If you knew the world was going to end, how diligent would you be in continuing with your daily routines and responsibilities? Thus is the plot of Ben Winters's The Last Policeman. Our point of view character, Henry Palace, has just made detective in Concord, New Hampshire, when it is discovered that an asteroid is going to clobber Earth in nine months. And yet, he insists on finding who murdered the man he finds hanging by his belt in the restroom of the local McDonald's. As society collapses around him, he continues with his daily routines, attempts to corral his errant sister, starts a relationship with a woman he meets while investigating the murder, and tries not to take his fellow detectives' black humor too seriously. A wonderful character study, and a wonderful excuse to ask "what would I do if I was there?"

The immediate sequel to The Last Policeman, as society begins to break down, is Countdown City, in which Palace, now forcibly retired from the police force as local police departments are federalized, takes on a missing persons case. The husband of his childhood babysitter has gone missing, and he agrees to find him. He uncovers several plots larger than he expected and sees his sister off on her own last-ditch attempt to save the world. In the end, he is rescued from a tight corner by an old colleague from the Concord Police.

Through both books, the question kept coming up, "what would I do in those circumstances?" I'd like to believe that I'd carry on, as Henry does, doing what I could, continuing to discharge my responsibilities, even as those responsibilities changed with the world around me. To do otherwise would violate my sense of who I am, of what I'm about.

And now, World of Trouble, the third book in the series is due next week, on 7/15.  I'm very much looking forward to it.

Friday, July 4, 2014

The Amateurs & Zack and Miri Make a Porno

"The difference between an amateur and a professional is that the professional doesn't wait to be in the right mood."  --- William Arthur Herring

Picture a small town, where there's a guy who decides that the best way to get him out of his mid-life crisis and the town out of its doldrums is to make a porn movie. Thus, The Amateurs. Jeff Bridges stars as the guy who puts the town up to the project. Jeanne Tripplehorn as his ex-wife, Patrick Fugit (from Almost Famous) as the video store manager turned cinematographer, Tim Blake Nelson, Joe Pantoliano, Glenne Headly, Ted Danson and William Fichtner as the townspeople. I almost bailed out on this at about the 40 minute mark, but it's worth watching to the end. It doesn't come out as you might expect: though the good guys definitely win in the end.

This ended up on our screen because Netflix recommended it when I was on a Kevin Smith orgy and wanted to watch Zack and Miri Make a Porno.  Unfortunately, they should have recommended The Amateurs instead of Zack and Miri, not in addition to.  Kevin Smith's rendition of the story is inferior in every regard, from humor, to attractiveness of the actors, to good taste, to overall quality.

Wednesday, July 2, 2014

The Numbers Station

The Numbers Station was a little thriller last year which I'd wanted to see because it stars John Kusack and Malin Ackerman.
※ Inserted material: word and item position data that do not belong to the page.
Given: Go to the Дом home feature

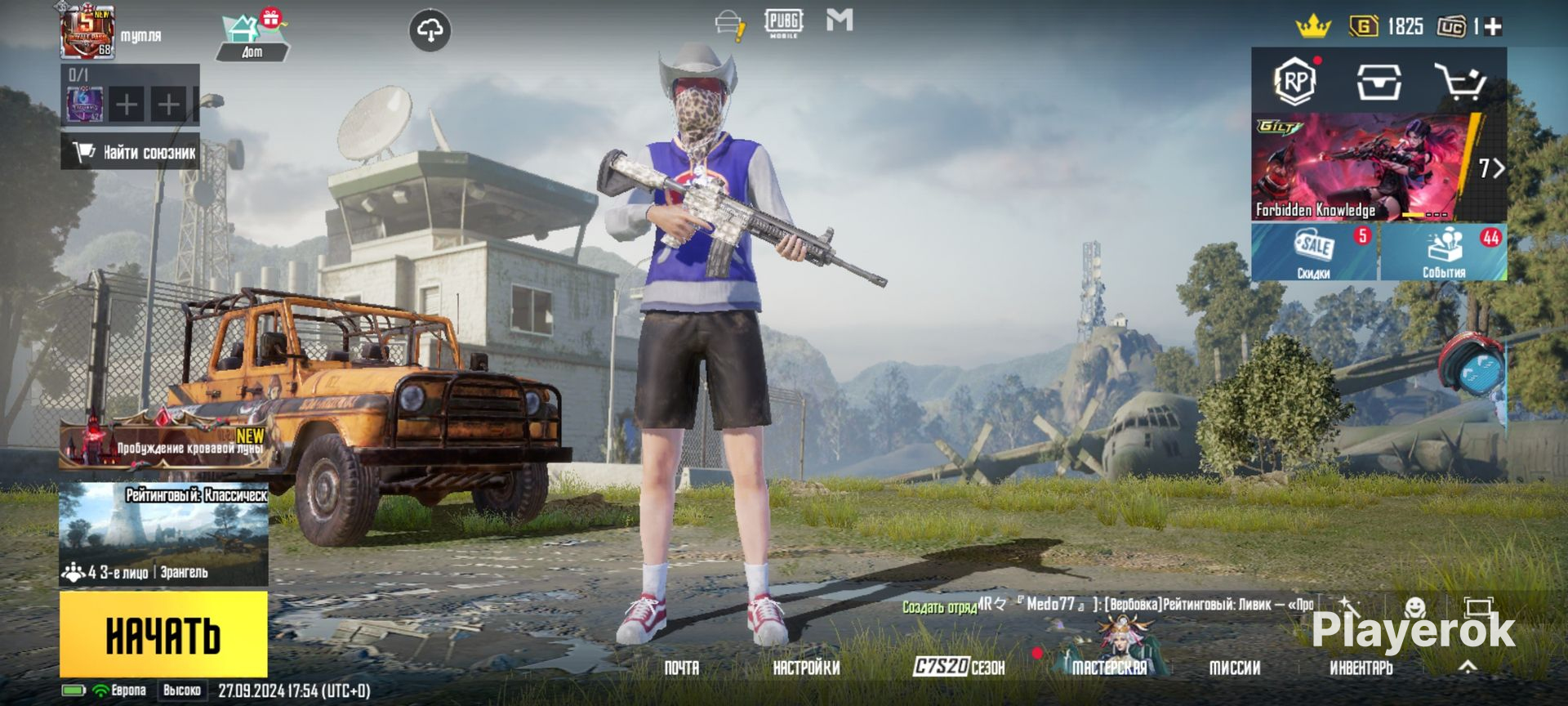Looking at the screenshot, I should pyautogui.click(x=252, y=37).
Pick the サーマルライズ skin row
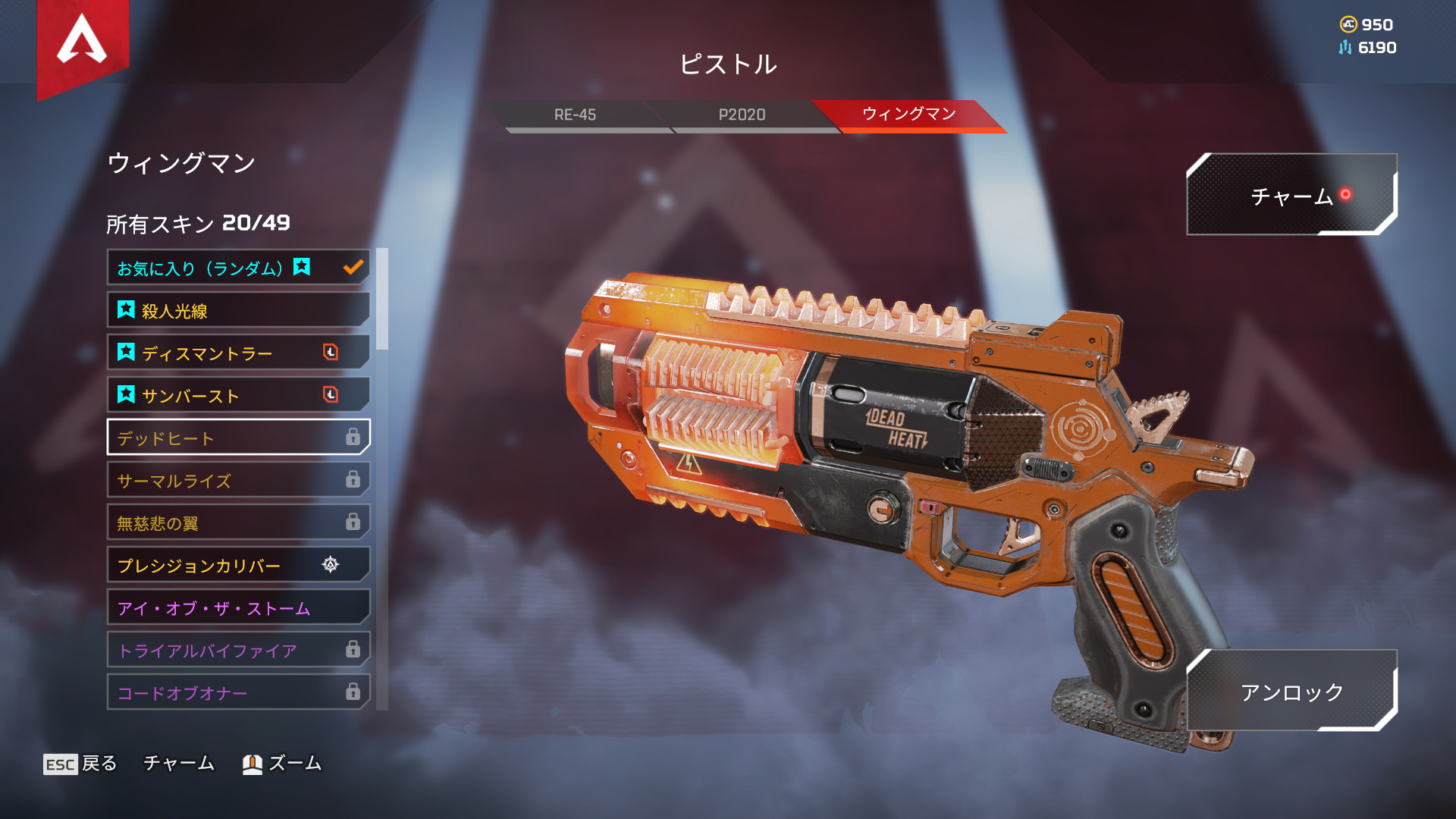 point(238,480)
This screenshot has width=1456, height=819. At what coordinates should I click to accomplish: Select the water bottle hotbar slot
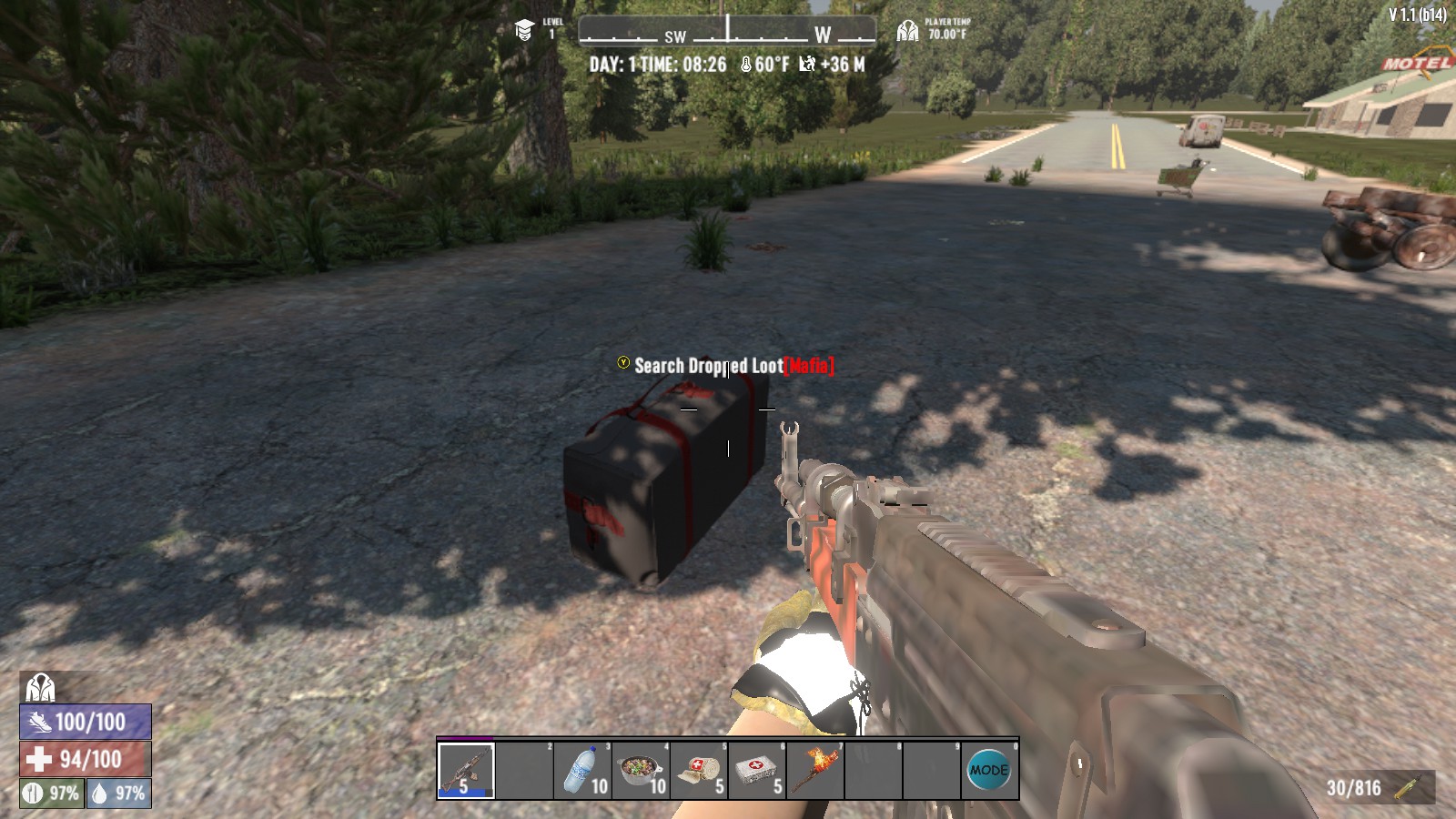[582, 771]
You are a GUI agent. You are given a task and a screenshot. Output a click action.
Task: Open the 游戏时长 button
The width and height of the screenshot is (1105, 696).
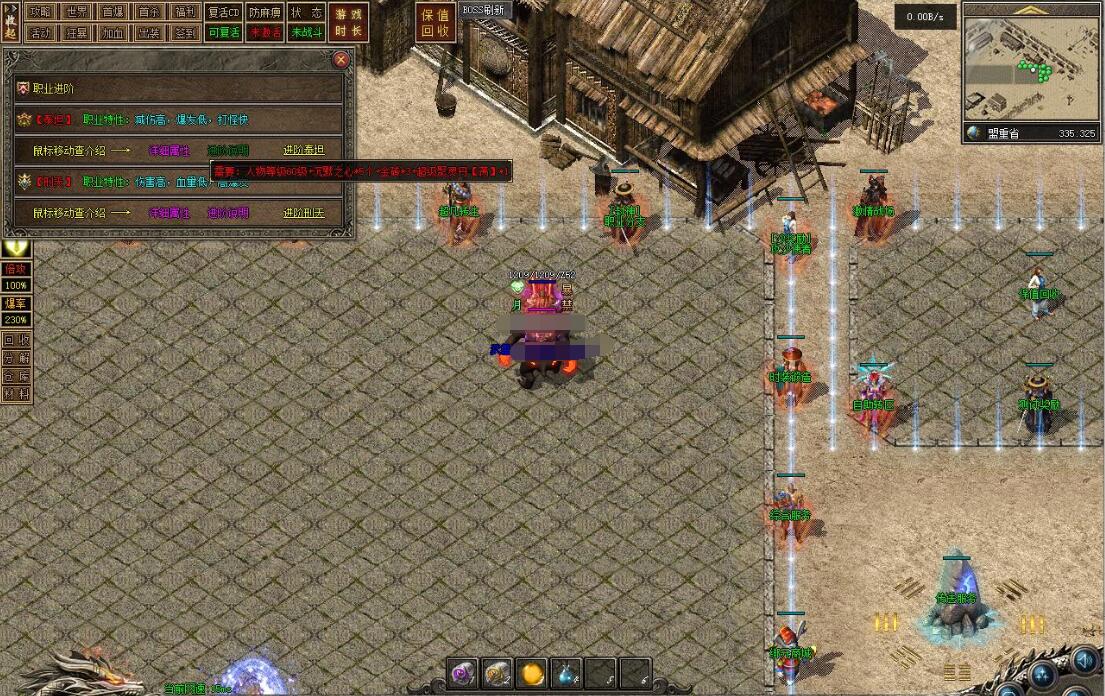[349, 22]
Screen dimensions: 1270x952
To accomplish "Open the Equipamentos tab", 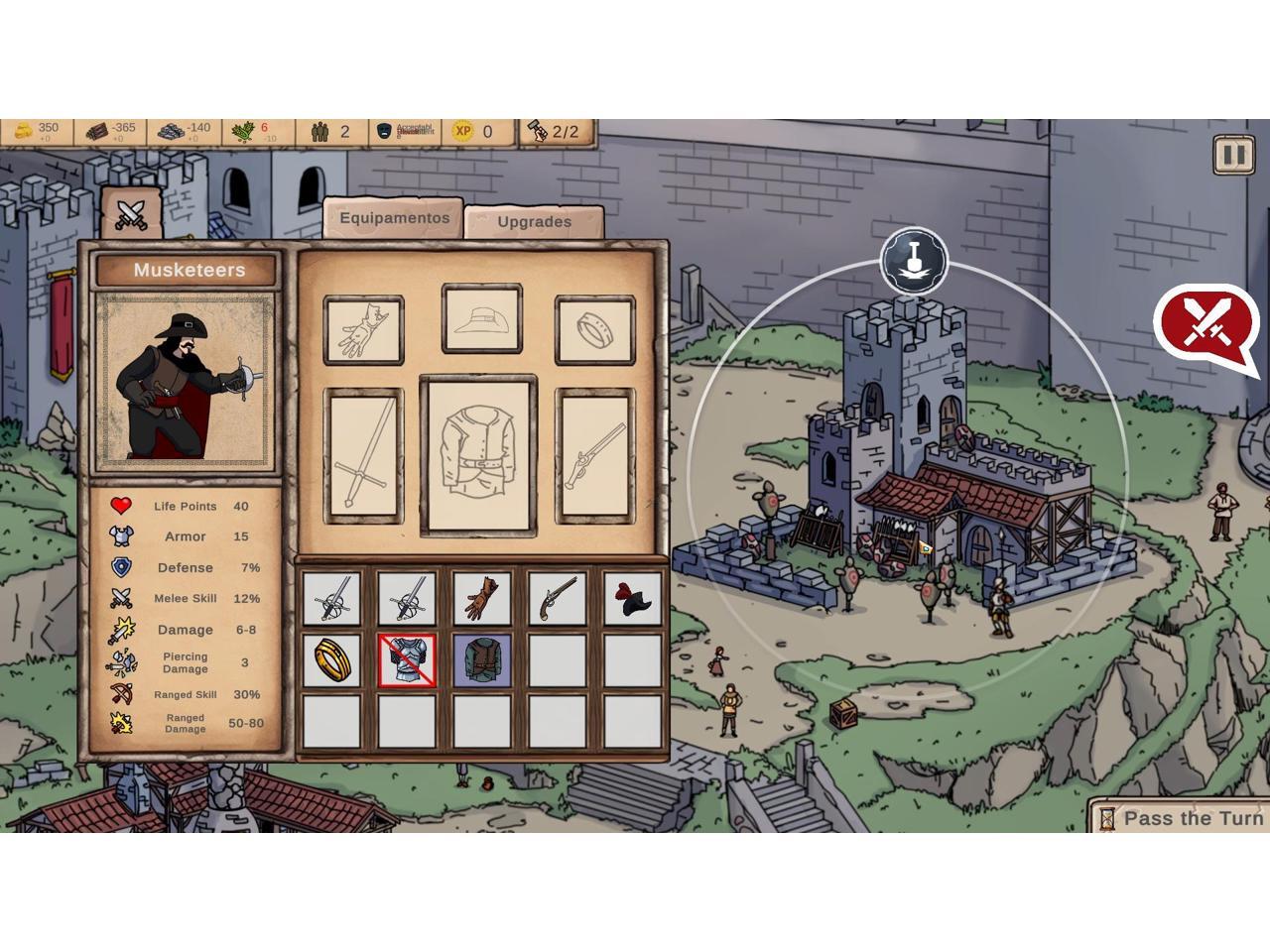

It was massively disappointing. A completely predictable thriller with predictable tension, a predictable huge plot handwave, and a pre-ordained outcome. Kusack plays a nearly washed-up CIA agent who's put out to pasture babysitting a cryptographer (Ackerman) out in the boondocks at a "numbers station" which broadcasts encrypted instructions to spies in the field as seemingly random digits over-the-air. I was not impressed. They should both know better.